The nation heard this week accusations that President Donald Trump was personally involved in the decision to offer two women money shortly before the 2016 election to keep them from sharing stories of alleged affairs. Trump’s longtime personal lawyer, Michael Cohen, admitted under oath to having been instructed by Trump to work with David Pecker, chairman and chief executive of American Media Inc., to arrange a payment to former Playboy model Karen McDougal. He also admitted to having been instructed by Trump to pay off adult film actress Stormy Daniels. Both payments involved felony violations of campaign finance law.
That revelation is remarkable in its own right. But it’s also worth remembering that it becomes the third allegation of an effort to surreptitiously aid Trump’s 2016 campaign that violated the law.
The hush money
According to the government’s delineation of how the campaign finance violations occurred (an account which Cohen attested was accurate and which has been bolstered by reports that Pecker is cooperating with authorities), AMI and Pecker’s commitment to aid Trump in burying unfavorable stories began in August 2015. The first occasion on which that effort was realized (that is publicly known) was the payment to McDougal, which was made in early August 2016. The payment was made with a commitment by Cohen to repay the money, the subject of the recorded conversation between Trump and Cohen that was released last month. In early October, Pecker called that deal off.
At about the same time, AMI allegedly tipped off Cohen about Daniels’ attempts to sell her story. That payment came from Cohen himself, albeit only after Daniels’ attorney threatened to take her story to another outlet.
The McDougal arrangement was a violation of campaign finance laws preventing corporate contributions. The Daniels payment was an excessive contribution by Cohen.
Last month, special counsel Robert Mueller obtained an indictment against 12 Russians believed to work for the country’s Main Intelligence Directorate, or GRU. It’s this team that’s believed to have accessed the Democratic National Committee’s network and to have hacked into Hillary Clinton’s campaign chairman’s email account. In June 2016, some of those files were passed to WikiLeaks, which released two sets of stolen documents in July and October.
Hacking itself is clearly illegal. The indictments charge the Russians with violations of federal conspiracy and identity theft laws.
In February, Mueller’s team obtained indictments against another 13 Russians who worked for an organization called the Internet Research Agency. It was this team that allegedly created social media accounts meant to roil the discourse around the election. Several members of the organization visited the United States before the election. They also allegedly paid Americans to unwittingly make signs or impersonate Clinton at campaign events.

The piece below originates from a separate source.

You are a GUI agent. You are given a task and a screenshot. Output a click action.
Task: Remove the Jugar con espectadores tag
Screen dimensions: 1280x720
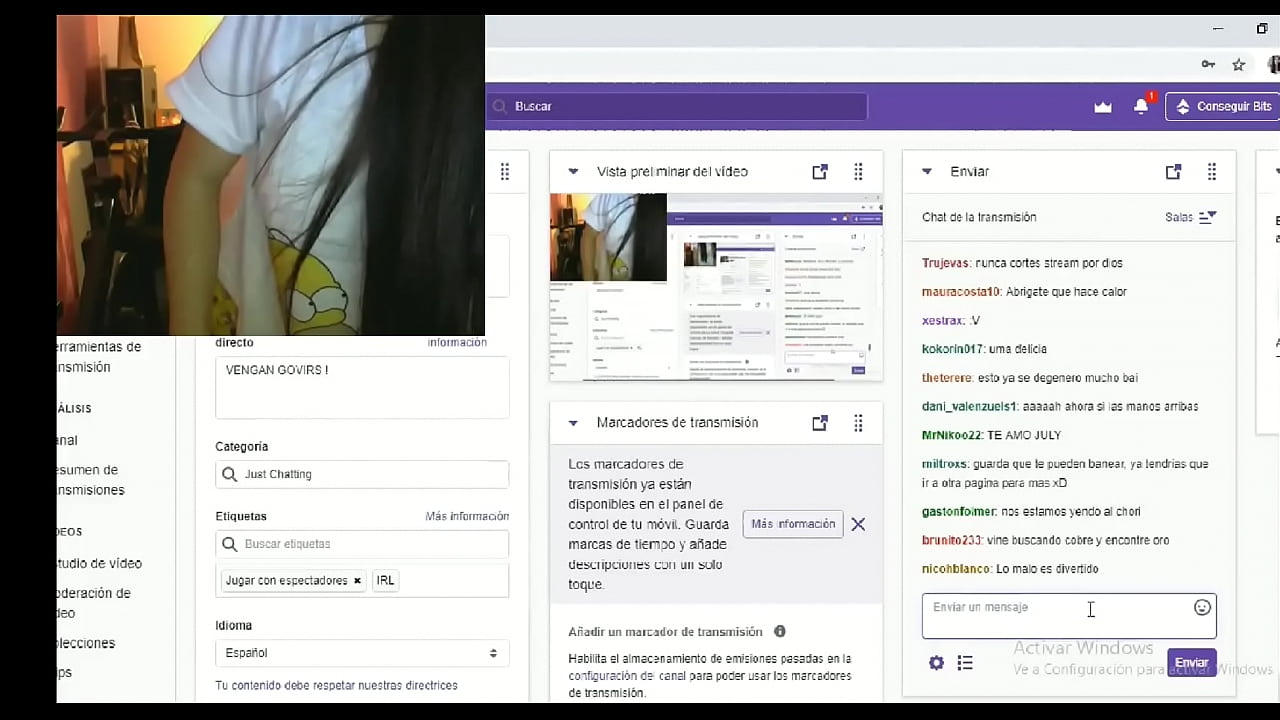[x=357, y=581]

Those actions, if proved in court, violated identity theft, fraud and conspiracy laws. American intelligence officials say they obtained evidence that the goal of the social-media efforts and the hacking was to aid Trump’s election.
Among the other guilty pleas obtained by Mueller’s team, so far, is that of George Papadopoulos, an adviser to the Trump campaign who allegedly was told about Russia’s possession of hacked emails by a London-based professor named Joseph Mifsud in April 2016. When Papadopoulos was confronted by federal agents about his knowledge of the email hacking, he lied about the timeline of what he was told. He pleaded guilty to making a false statement in exchange for cooperating with the investigation.

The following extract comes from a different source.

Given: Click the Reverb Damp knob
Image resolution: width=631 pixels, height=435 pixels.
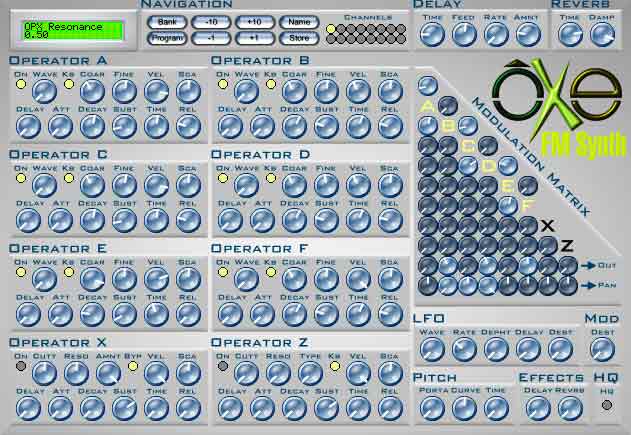Looking at the screenshot, I should pyautogui.click(x=601, y=35).
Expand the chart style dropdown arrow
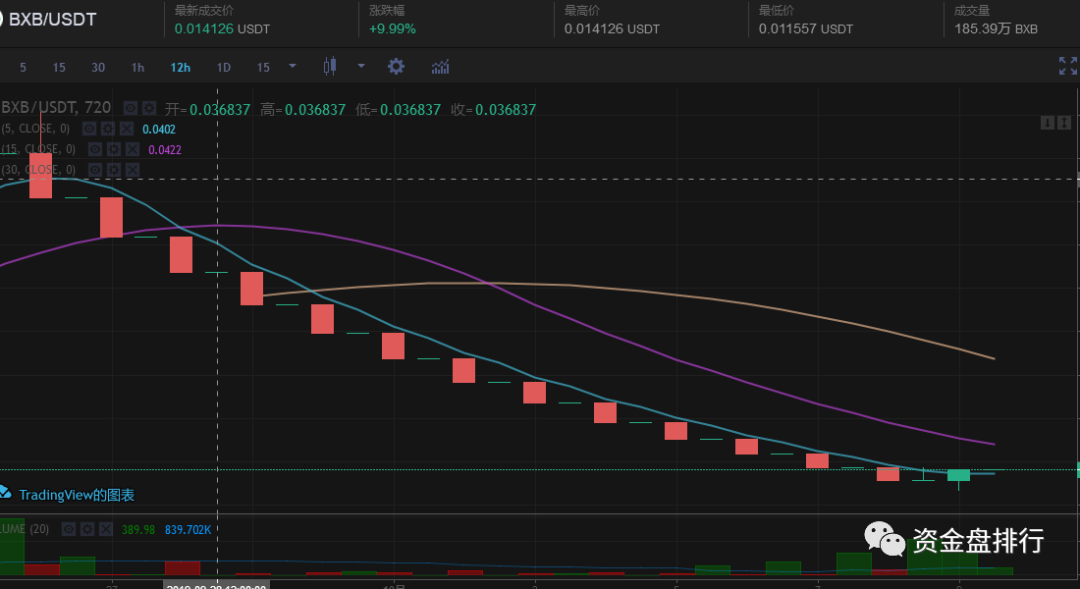1080x589 pixels. click(x=361, y=66)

We also don’t yet have a full picture of two other key points of contact between the Trump campaign and Russian actors. There’s the infamous meeting at Trump Tower in early June 2016, of course, as well as a meeting about two weeks earlier between Donald Trump Jr. and a Russian named Alexander Torshin. Torshin was a gun enthusiast who worked closely with alleged spy Maria Butina. Torshin and Trump Jr. met briefly at a dinner associated with the National Rifle Association’s annual convention in Kentucky in May 2016.
When considering the chain of events as described above, the question isn’t whether laws were broken in an attempt to aid Trump’s candidacy. It’s evident from Cohen’s testimony and the existence of the hacked materials that they were. The question is whether those acts made the difference in the narrowly decided contest.
That question is almost impossible to answer. It was just under 78,000 votes that gave Trump the presidency, 0.06 percent of the votes cast. But those 78,000 votes were in three states — Michigan, Pennsylvania and Wisconsin — and it’s not clear that any of the three acts outlined definitively shifted enough votes to propel that margin for Trump.
What became more clear this week is that Trump’s campaign was aided by many more surreptitious acts violating federal law than we realized — and that Trump himself is now clearly implicated in aiding at least one.